Kitsch ? Non, camp !

Die Perlen der Cleopatra - Berlin (Komische Oper)

Par Laurent Bury | sam 24 Février 2018 | Imprimer

Pour le mélomane français, biberonné à la voix d’Yvonne Printemps susurrant « Je t’aime, quand même », difficile d’imaginer qu’Oscar Straus puisse être associé à autre chose qu’au romantisme un peu nunuche de Trois Valses. Heureusement, au troisième acte de Drei Walzer, il y a « Je ne suis pas ce que l’on pense », qui laisse entendre une tout autre musique, et un tout autre esprit. C’est cette insolence des années folles que Barrie Kosky avait déjà révélée en montant en 2015 Une femme qui sait ce qu’elle veut (Madame Je Veux dans son adaptation française de 1935). En 2016, la redécouverte d’Oscar Straus au Komische Oper se poursuivait avec Die Perlen des Cleopatra, œuvre également conçue sur mesure pour la diva d’opérette Fritzi Massary. Il s’agissait cette fois d’une pièce à grand spectacle, mise en scène avec tout le faste qu’on peut imaginer avoir été celui de la création, à Vienne en 1923 puis à Berlin en 1924.

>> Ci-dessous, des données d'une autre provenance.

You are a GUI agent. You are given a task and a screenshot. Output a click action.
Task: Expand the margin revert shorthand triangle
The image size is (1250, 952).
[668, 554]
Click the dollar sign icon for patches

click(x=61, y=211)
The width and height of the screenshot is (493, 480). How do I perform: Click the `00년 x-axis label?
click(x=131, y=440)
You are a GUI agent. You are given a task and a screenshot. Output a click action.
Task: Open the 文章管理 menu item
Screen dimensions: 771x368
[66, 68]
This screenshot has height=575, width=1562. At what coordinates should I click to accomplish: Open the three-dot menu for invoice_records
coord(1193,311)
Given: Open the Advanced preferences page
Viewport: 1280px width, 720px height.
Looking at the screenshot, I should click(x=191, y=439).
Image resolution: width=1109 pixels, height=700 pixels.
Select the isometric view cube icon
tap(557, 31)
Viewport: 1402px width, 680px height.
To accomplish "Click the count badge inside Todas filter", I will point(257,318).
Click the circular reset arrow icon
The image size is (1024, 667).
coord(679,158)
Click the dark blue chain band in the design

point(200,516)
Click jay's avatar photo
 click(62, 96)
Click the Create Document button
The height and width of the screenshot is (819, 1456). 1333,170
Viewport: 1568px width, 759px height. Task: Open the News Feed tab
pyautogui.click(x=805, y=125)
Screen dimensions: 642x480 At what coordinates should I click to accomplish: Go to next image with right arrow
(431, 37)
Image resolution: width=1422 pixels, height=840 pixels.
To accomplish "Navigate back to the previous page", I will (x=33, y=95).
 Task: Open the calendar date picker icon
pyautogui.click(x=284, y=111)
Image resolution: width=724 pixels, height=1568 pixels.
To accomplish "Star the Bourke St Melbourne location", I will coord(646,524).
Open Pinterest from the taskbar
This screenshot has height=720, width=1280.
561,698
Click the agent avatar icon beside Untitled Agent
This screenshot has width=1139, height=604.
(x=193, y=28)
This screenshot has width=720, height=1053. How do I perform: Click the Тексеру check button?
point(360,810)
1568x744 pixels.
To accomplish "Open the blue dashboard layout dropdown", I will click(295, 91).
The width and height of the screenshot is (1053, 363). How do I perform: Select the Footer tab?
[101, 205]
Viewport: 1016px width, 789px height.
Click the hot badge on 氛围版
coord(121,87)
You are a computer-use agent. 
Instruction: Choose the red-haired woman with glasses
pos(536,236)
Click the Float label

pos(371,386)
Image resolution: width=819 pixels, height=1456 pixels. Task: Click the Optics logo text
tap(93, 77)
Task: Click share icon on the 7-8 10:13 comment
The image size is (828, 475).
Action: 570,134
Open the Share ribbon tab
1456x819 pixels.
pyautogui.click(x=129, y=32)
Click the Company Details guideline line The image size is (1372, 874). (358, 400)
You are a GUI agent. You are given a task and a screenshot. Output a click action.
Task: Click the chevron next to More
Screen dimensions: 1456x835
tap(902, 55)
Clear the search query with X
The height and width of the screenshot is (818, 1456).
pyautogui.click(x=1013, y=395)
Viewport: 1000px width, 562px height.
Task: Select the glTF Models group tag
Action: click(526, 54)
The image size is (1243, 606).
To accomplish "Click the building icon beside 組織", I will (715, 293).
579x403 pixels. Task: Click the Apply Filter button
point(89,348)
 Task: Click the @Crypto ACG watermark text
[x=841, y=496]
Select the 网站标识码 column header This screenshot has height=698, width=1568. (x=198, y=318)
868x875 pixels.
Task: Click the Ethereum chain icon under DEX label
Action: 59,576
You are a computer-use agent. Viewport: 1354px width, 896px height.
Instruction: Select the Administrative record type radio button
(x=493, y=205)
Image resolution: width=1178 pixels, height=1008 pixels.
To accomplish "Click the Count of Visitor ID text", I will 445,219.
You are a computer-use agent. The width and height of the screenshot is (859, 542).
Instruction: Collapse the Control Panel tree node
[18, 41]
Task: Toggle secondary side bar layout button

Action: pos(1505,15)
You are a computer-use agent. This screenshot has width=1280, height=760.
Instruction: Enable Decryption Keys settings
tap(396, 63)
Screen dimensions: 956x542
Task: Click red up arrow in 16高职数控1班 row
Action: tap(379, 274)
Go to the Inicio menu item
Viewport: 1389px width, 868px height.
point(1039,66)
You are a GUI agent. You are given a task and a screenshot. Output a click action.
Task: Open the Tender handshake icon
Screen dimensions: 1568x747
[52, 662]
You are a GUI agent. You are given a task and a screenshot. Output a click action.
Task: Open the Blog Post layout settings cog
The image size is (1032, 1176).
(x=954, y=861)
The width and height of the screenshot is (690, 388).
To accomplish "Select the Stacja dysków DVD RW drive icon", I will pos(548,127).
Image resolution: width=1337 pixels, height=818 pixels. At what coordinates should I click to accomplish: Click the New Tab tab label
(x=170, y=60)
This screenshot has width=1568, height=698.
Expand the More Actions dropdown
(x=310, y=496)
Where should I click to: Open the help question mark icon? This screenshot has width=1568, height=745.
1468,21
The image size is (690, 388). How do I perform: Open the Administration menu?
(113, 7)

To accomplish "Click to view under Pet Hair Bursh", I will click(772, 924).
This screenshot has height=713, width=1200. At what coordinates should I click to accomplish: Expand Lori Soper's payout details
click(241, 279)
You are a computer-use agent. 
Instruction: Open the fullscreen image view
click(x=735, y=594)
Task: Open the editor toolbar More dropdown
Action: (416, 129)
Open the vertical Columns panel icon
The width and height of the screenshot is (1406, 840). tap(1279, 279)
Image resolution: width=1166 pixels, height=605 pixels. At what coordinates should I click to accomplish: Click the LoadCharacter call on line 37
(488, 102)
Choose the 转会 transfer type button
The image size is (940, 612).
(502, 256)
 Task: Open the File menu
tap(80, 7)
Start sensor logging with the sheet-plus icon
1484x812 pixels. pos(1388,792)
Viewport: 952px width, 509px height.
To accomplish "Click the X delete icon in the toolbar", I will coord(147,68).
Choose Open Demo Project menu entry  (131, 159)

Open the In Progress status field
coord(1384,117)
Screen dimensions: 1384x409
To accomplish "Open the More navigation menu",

Le traitement réservé à ces Perles de Cléopâtre est conforme à une certaine manière de présenter aujourd’hui l’opérette pour la dépouiller de son côté kitsch, et si La Belle Hélène est le lointain ancêtre de l’œuvre de Strauss, en ce qui concerne la vision parodique de l’antiquité, on peut estimer que La Grande-duchesse de Gérolstein montée par Laurent Pelly aura eu une influene durable. Estompant délibérément le côté « Casanova féminin » du personnage d’Offenbach, cette production mettait en avant une grande-duchesse plus très jeune mais attendrissante. La Cléopâtre que donne à voir Barrie Kosky reste une croqueuse d’hommes, mais tout a été fait pour la dépouiller du côté « femme fatale » et pour que chacune de ses apparitions suscite le rire. On imagine bien que, pour le public allemand, les petites misères d’une femme placée à la tête d’un grand pays ont de quoi faire rire, d’autant que les dialogues parlés laissent la place à toutes sortes de plaisanteries hélas non traduites par le surtitrage…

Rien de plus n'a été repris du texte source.